Whatever one makes of these extra-musical observations, one thing remains clear: Lewis' interpretation was very nearly perfect. The death-defying trills that bring us to that eternal portal were executed seamlessly and with uncanny control. It was a performance of remarkable confidence and commitment.
Nearly perfect? Well, Beethoven wrote some of the most beautiful music the world would ever know, but he was no sentimentalist. He concludes the piece in a lovely succession of C major chords, but the final one – the one that our hearts beg could resound into infinity – he gives only an eighth-note value! Lewis held it for a full whole note value – no big sin of course, but I have to think Beethoven knew what he was doing.
The audience hardly seemed to mind. The pianist was rewarded with a spontaneous cheering, whistling, standing ovation.
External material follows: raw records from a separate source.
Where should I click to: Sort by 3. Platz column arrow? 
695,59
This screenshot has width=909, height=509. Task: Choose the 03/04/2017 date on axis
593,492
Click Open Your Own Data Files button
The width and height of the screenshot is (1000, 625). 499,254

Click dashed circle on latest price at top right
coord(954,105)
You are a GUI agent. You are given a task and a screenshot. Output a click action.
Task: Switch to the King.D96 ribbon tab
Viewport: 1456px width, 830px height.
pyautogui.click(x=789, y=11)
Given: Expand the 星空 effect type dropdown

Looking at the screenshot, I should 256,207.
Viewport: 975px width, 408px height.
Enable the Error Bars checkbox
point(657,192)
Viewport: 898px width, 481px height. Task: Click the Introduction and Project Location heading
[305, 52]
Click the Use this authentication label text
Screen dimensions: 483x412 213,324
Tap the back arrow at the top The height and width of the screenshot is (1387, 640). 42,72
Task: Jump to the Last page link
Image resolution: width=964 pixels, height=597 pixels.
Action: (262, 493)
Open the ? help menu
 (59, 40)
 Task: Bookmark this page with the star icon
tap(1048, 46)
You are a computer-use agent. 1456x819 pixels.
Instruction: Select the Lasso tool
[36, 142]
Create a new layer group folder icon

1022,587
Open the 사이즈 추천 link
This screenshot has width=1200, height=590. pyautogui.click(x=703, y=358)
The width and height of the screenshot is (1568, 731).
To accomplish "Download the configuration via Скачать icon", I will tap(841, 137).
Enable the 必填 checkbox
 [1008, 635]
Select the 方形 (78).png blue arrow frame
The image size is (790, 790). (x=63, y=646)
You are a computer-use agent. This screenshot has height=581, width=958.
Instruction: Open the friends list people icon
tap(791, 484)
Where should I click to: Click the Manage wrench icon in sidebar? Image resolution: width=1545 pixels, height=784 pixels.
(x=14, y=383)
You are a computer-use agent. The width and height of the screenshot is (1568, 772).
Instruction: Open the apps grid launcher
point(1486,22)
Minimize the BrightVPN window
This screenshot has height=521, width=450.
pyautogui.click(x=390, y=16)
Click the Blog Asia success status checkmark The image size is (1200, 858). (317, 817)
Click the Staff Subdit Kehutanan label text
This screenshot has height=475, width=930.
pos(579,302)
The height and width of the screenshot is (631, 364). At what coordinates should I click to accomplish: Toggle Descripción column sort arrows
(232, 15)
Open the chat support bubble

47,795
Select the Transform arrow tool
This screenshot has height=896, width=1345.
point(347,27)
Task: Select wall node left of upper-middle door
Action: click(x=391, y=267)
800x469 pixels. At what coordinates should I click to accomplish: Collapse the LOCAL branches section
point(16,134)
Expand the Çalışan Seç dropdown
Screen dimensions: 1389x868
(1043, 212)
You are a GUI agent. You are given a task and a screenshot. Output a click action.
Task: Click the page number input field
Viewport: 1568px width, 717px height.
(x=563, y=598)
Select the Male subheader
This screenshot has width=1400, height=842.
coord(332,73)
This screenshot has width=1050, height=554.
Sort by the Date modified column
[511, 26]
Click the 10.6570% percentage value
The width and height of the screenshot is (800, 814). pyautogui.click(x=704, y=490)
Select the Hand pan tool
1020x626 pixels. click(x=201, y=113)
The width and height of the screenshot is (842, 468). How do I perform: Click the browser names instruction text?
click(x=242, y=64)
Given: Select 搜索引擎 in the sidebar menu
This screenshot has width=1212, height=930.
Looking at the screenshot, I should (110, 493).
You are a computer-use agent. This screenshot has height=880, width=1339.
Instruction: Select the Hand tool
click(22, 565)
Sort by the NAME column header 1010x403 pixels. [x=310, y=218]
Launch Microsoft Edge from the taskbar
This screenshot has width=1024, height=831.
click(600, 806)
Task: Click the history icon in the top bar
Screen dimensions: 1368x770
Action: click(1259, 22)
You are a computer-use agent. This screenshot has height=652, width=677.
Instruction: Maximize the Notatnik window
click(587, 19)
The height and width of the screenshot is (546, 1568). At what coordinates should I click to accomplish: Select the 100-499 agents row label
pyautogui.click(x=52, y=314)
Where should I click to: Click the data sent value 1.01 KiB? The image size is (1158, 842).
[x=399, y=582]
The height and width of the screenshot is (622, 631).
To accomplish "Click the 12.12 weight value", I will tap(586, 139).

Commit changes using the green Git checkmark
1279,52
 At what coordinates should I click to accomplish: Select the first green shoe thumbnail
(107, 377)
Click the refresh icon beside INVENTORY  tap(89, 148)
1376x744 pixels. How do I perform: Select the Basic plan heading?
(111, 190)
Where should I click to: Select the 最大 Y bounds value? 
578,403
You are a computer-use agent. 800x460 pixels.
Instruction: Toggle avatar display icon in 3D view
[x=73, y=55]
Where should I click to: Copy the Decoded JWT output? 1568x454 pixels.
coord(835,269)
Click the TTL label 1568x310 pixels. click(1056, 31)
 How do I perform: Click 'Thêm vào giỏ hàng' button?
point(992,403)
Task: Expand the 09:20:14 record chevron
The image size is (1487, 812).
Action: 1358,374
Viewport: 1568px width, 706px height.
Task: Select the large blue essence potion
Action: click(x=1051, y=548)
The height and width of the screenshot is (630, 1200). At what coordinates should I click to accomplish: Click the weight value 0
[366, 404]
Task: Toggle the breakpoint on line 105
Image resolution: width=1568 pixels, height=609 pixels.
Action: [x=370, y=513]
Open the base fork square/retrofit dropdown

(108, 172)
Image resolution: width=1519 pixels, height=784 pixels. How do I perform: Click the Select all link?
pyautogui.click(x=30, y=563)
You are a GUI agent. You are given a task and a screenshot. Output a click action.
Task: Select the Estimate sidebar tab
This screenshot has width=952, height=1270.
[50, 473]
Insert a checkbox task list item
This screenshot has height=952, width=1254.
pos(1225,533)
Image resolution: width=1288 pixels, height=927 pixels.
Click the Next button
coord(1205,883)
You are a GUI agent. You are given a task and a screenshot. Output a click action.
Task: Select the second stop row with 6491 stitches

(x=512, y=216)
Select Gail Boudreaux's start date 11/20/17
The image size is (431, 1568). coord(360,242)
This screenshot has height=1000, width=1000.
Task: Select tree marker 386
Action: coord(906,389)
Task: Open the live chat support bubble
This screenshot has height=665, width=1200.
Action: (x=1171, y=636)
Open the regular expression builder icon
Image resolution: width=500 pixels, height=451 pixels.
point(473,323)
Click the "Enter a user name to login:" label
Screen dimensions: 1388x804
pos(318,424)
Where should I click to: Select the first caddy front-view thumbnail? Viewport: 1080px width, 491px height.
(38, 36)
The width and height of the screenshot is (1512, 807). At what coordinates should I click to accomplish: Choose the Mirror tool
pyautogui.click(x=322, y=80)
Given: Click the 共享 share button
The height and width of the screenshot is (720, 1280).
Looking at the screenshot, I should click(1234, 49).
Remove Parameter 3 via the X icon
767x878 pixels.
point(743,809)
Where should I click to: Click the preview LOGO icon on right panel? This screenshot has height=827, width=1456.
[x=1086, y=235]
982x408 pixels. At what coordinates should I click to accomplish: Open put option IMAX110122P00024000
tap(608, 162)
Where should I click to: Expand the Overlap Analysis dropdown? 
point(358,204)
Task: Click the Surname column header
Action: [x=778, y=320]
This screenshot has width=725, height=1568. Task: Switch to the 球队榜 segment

No doubt the bravos were as much for Beethoven himself as for his champion.
A final personal point. As I made my way up to the balcony with notebook and score tucked under my arm, a man approached with something in his hand and asked, "Should we compare editions?" Mine, Urtext; his, Schnabel.
"What a perfect way to start Easter/Passover weekend," he said, "with the last three Beethoven sonatas."
A religious experience? Yeah, pretty much.